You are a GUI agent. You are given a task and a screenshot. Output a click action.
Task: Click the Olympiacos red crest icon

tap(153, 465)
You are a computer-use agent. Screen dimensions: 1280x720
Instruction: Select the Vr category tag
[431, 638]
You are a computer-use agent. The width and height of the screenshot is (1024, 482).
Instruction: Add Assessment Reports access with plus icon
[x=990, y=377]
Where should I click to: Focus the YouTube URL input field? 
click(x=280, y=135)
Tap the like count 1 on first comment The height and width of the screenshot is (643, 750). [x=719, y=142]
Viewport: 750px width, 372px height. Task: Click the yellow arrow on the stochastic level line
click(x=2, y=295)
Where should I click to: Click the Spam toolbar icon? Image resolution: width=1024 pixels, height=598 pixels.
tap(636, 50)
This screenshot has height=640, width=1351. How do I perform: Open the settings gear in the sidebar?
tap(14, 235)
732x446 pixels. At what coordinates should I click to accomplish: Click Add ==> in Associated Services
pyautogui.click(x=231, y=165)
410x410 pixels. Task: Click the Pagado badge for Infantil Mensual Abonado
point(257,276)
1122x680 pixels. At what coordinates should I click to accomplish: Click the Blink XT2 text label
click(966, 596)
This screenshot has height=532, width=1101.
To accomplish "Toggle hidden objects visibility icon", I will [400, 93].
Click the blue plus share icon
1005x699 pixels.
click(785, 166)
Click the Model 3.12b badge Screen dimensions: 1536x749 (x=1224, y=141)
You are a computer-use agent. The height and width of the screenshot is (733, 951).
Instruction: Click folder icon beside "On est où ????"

----

→ **WHAT TO DO**:
Search the material for the string "computer" and show every line that has it.

→ **TASK OUTPUT**:
You are a computer-use agent. Screen dimensions: 1280x720
You are a computer-use agent. The width and height of the screenshot is (1024, 482).
You are a computer-use agent. The height and width of the screenshot is (733, 951).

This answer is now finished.